### Texto para leer
------------------------------------------------------------------------
La evolución en los últimos veinte años del comercio, las relaciones personales y la interacción de ciudadanos con las administraciones públicas ha sido rápida y ha hecho mutar el concepto de identidad personal. La identidad de la persona se ha basado tradicionalmente en la asociación del individuo con actos o signos distintivos de naturaleza analógica: así, un individuo acredita ser quien es contrastando su persona con la de un documento oficial en el que aparece su fotografía y datos personales, siendo la rúbrica o firma el signo aparente y distintivo que relaciona el documento con su portador. Para realizar determinados actos, la presentación del documento de identidad y la firma, son requisitos ineludibles porque la identidad se comprueba en acto de presencia.

Sin embargo, en la actualidad, hay una larga lista de actos y negocios jurídicos que se efectúan a distancia, usando medios telemáticos. Pensemos en la forma en que hoy nos relacionamos con los bancos: la presencia física en una oficina ya no es necesaria para la mayor parte de las operaciones, que se realizan a través de aplicaciones instaladas en teléfonos móviles, tabletas u ordenadores. En estos casos, el usuario no se acredita con una firma digital sino códigos alfanuméricos de identificación, seguidos de claves privadas que sirven para validar las operaciones. En otros casos, la firma electrónica es la forma aceptada para permitir que un ciudadano o persona jurídica pueda interactuar a través de medios telemáticos, como sucede con la administración pública. En todo caso, no ofrece dudas que la digitalización de la economía es una tendencia lógica y consolidada puesto que la tecnología aporta al menos dos elementos dinamizadores: la rapidez de las transacciones y la sencillez de los procesos que permiten la toma de decisiones.

El desarrollo de la economía digital o también llamada “en línea” acarrea varios pesos que lastran su desarrollo. Cada país tiene legislación específica y requisitos técnicos para la creación de las firmas electrónicas que no son reconocidas en otros países, lo que impide la perfección de operaciones en línea por falta de reciprocidad en su reconocimiento. En segundo lugar, está la percepción de falta de seguridad jurídica en las transacciones en línea, por su exposición a ataques cibernéticos y a la suplantación de identidad.
------------------------------------------------------------------------
Por favor, devuelve sin cambios todo lo que va desde "El desarrollo de" hasta "suplantación de identidad." en el texto sobre la identidad digital.
------------------------------------------------------------------------
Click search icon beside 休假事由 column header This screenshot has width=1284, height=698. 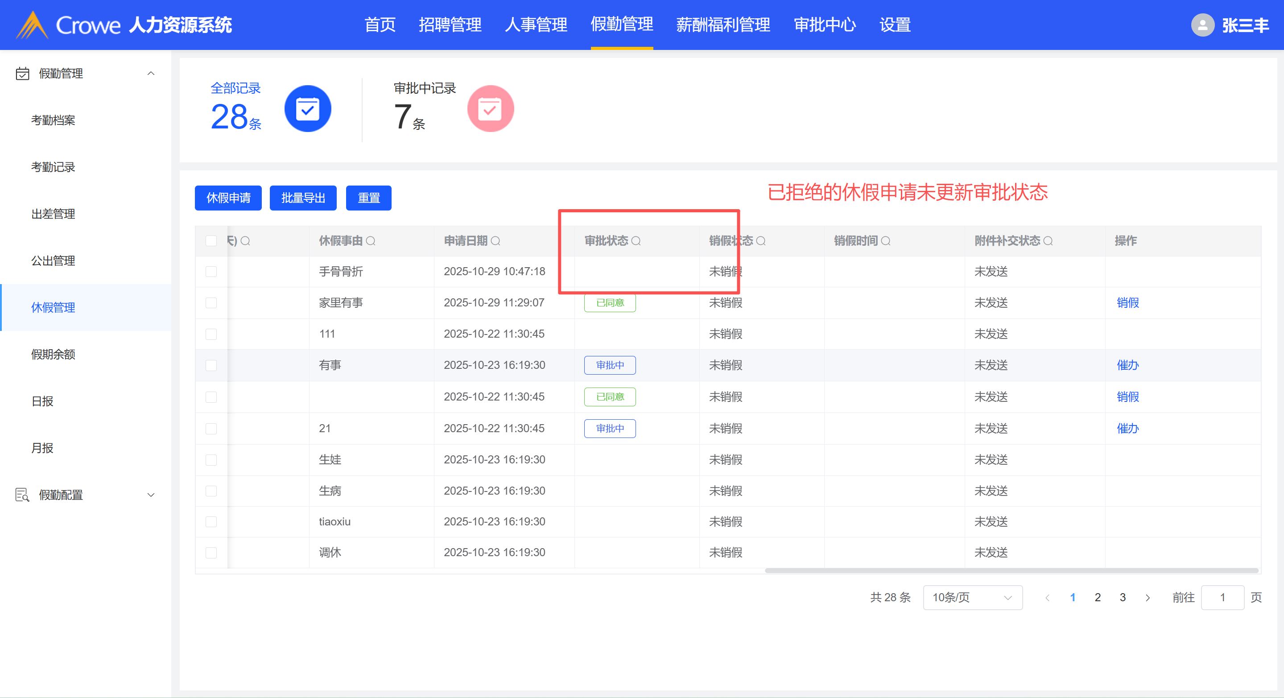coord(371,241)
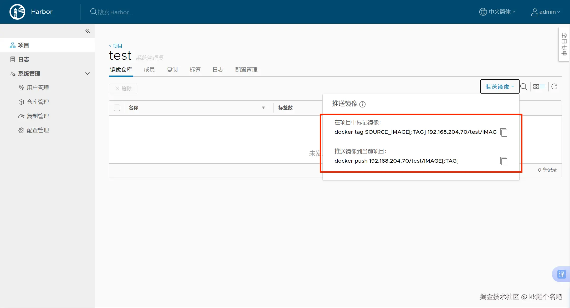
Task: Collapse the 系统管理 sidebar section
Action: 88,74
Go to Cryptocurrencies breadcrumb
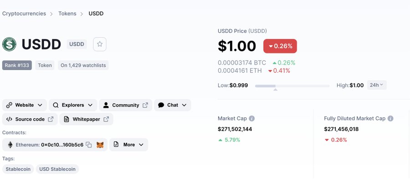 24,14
------------------------------------------------------------------------
### Tarea resuelta
El desarrollo de la economía digital o también llamada “en línea” acarrea varios pesos que lastran su desarrollo. Cada país tiene legislación específica y requisitos técnicos para la creación de las firmas electrónicas que no son reconocidas en otros países, lo que impide la perfección de operaciones en línea por falta de reciprocidad en su reconocimiento. En segundo lugar, está la percepción de falta de seguridad jurídica en las transacciones en línea, por su exposición a ataques cibernéticos y a la suplantación de identidad.